The oil cargo is directed to a shuttle tanker via a transfer hose that is deployed at the stern of the installation, and the hose diameter depends on the flow rate. During the period between offloading operations, the transfer hose is stowed appropriately, that is, away from accommodation facilities, temporary refuges, escape routes and lifeboat embarkation stations, to minimise the risks of accidental leakage and spillage during offloading. It is also important to establish procedures and install support devices for the removal and repair of damaged hose sections. The vibrations from hydraulic power systems must be minimised to reduce vibration and noise in the hull machinery spaces and on deck in the vicinity of accommodation facilities. Vibrations are transmitted via the structure, pipe work and piping supports, and may cause fatigue cracking at stress concentration areas. Environmental concerns and related regulatory requirements mean that flaring or venting surplus gas into the air is permitted only in an emergency. Instead, separated gas must be reinjected into the reservoir or adjacent suitable geological formations for storage, and may or may not be recovered in the future. The gas may also be exported if a pipeline infrastructure exists, assuming economic feasibility.

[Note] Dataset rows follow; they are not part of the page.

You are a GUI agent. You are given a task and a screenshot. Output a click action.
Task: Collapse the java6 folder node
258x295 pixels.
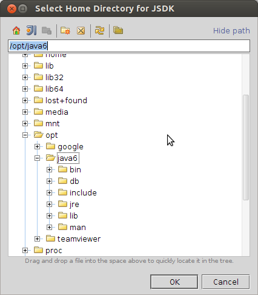coord(37,158)
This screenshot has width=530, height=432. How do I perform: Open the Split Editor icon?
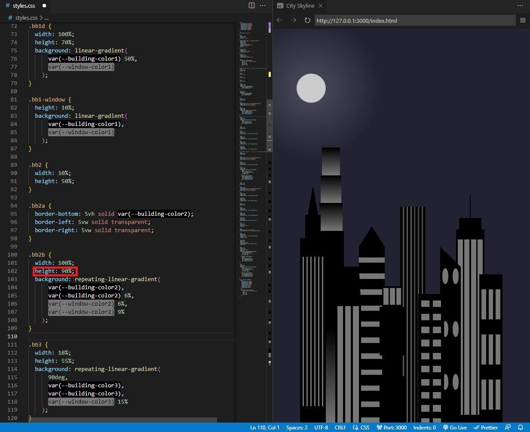251,5
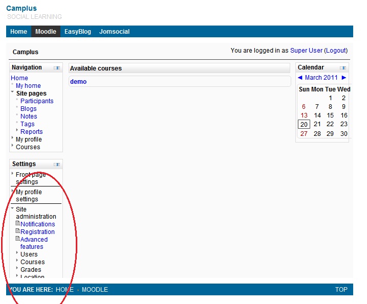Dock the Navigation block using its header icon
Image resolution: width=367 pixels, height=304 pixels.
click(x=57, y=68)
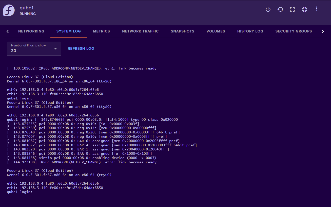Go to the Network Traffic tab
This screenshot has height=207, width=331.
140,31
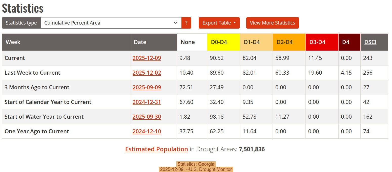The image size is (392, 172).
Task: Open the 2025-09-09 date link
Action: (x=147, y=87)
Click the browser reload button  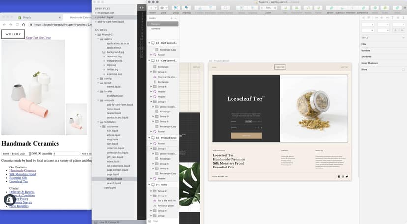(18, 24)
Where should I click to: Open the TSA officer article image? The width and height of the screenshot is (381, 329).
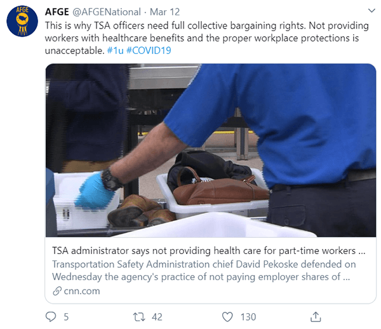211,150
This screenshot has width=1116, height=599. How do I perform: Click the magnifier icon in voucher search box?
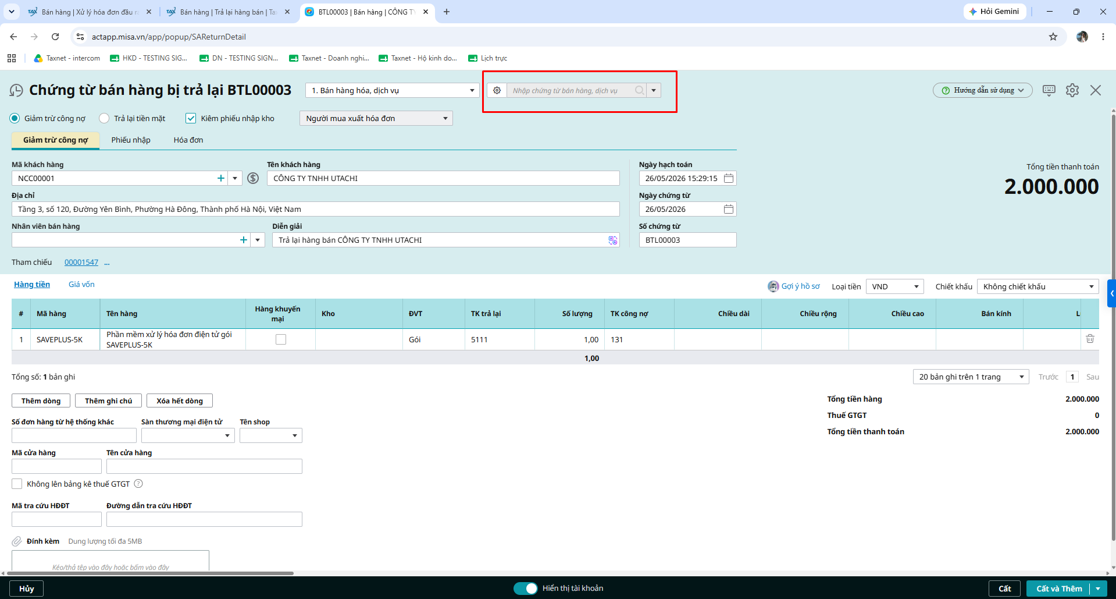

Shuttle tanker export operations are performed via one of three systems (shown in Figure 1.16): in tandem, side-by-side or with a catenary anchor leg-mooring buoy located at a distance from the installation. Which system is used depends on various factors, and an available back-up system in case of a failure of the primary system is highly desirable. Most fields use export operations as the means to monetise oil production, and thus an export system must safely offload oil or gas from the installation and accurately measure the quantity and quality of the exported product. The oil or gas must be exported at a sufficient rate to avoid incurring demurrage of the tankers involved. For example, a million-barrel oil parcel may need to be offloaded in a period of fewer than thirty-six hours, which is measured from the time of arrival of the shuttle tanker or when the shuttle tanker indicates its readiness to berth at the terminal, to its time of departure, once all of the post-offloading paperwork has been completed. The offloading rate should thus allow for the connection time; slowdown during starting and finishing (topping-up) operations; and paperwork completion and disconnection times. An export system must therefore enable the offloading of a full parcel within twenty-four to twenty-six hours, with the remaining time being used for the related activities. Longer periods are required for offloading larger parcel sizes, for example, seventy-two hours for offloading a two million barrel parcel. Figure 1.17 shows the relationship between the size and storage capacity of a shuttle tanker.

(a) Tandem export

(b) Side-by-side export

(c) Export by shuttle tanker with a catenary anchor leg-mooring buoy

Figure 1.16 Types of shuttle tanker export systems (courtesy of Samsung Heavy Industries).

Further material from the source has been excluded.